Your task:
Give the records again in full, exactly as they appear, but without the pictures.

Records from a data source
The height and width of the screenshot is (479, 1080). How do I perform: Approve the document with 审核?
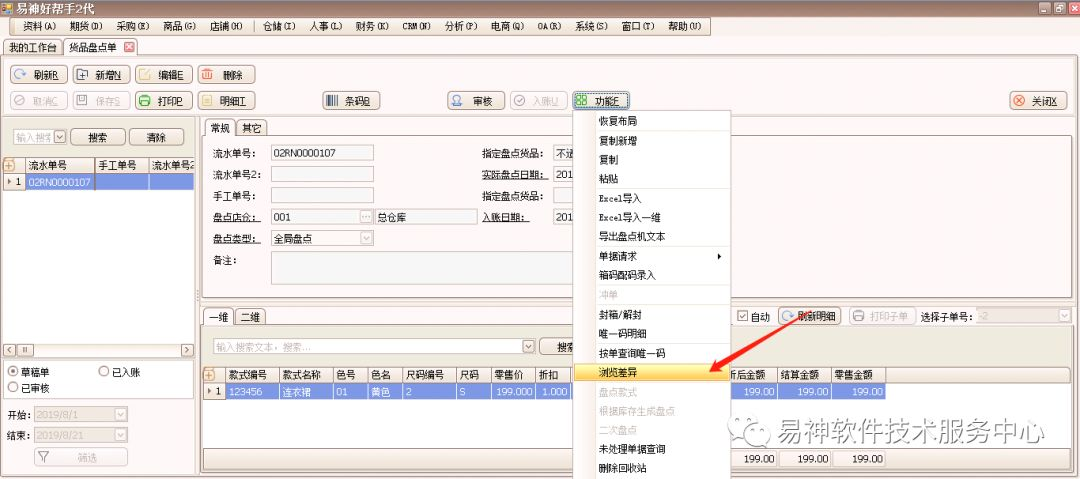pyautogui.click(x=475, y=101)
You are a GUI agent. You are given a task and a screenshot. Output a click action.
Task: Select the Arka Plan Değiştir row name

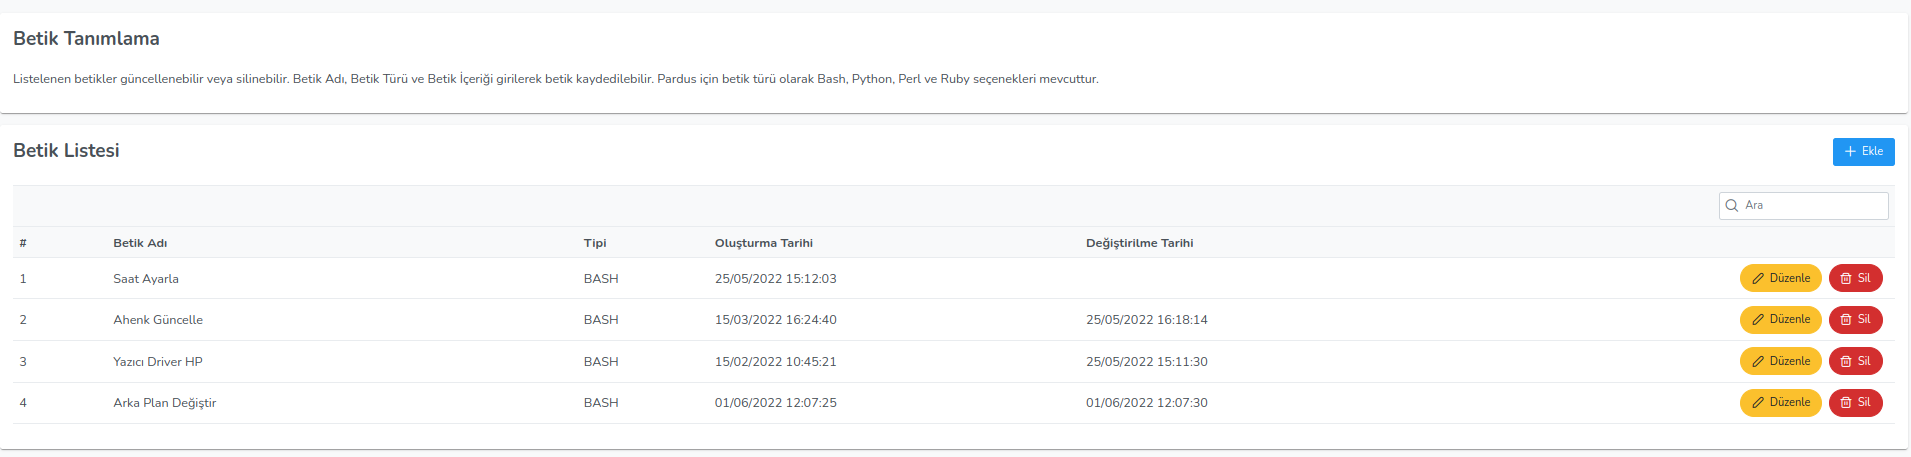[164, 403]
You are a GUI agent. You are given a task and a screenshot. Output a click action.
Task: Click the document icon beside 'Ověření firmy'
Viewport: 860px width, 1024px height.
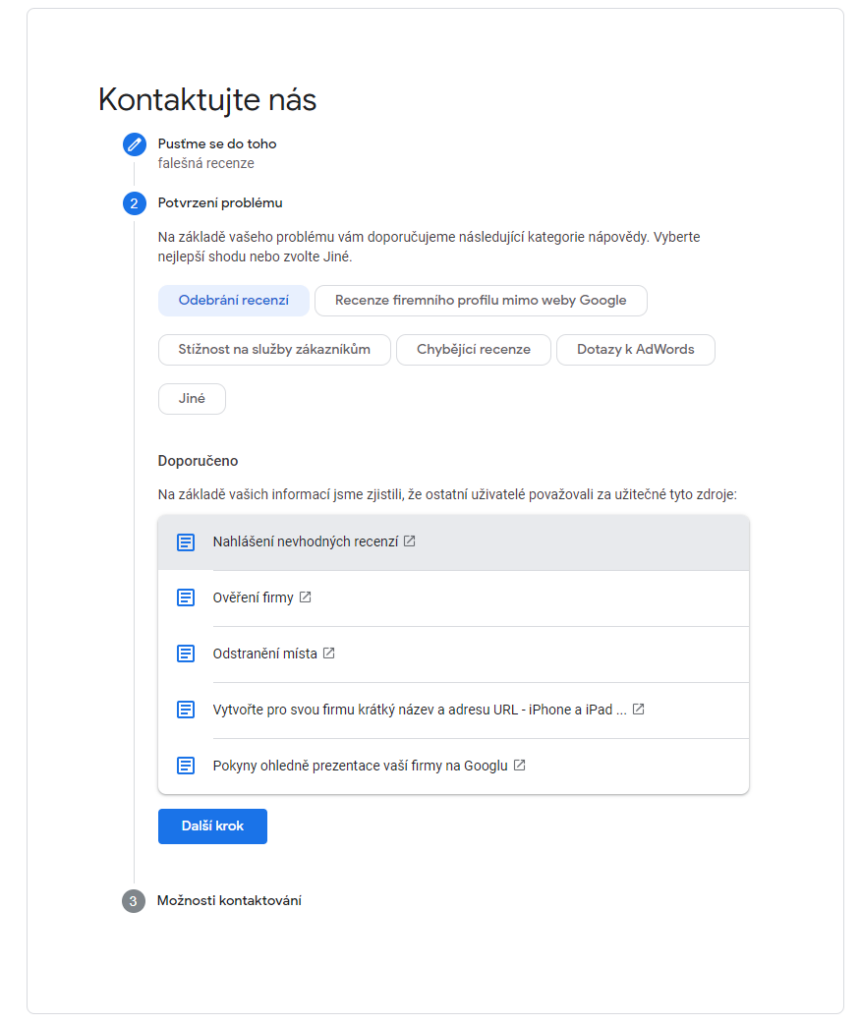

Your solution:
The height and width of the screenshot is (479, 1080). How do I perform: Approve the document with 审核?
pyautogui.click(x=475, y=101)
You are a GUI agent. You are given a task and a screenshot. Output a click action.
Task: Select the Arka Plan Değiştir row name

[164, 403]
You are a GUI agent. You are given a task and a screenshot. Output a click action.
Task: Click the document icon beside 'Ověření firmy'
Viewport: 860px width, 1024px height.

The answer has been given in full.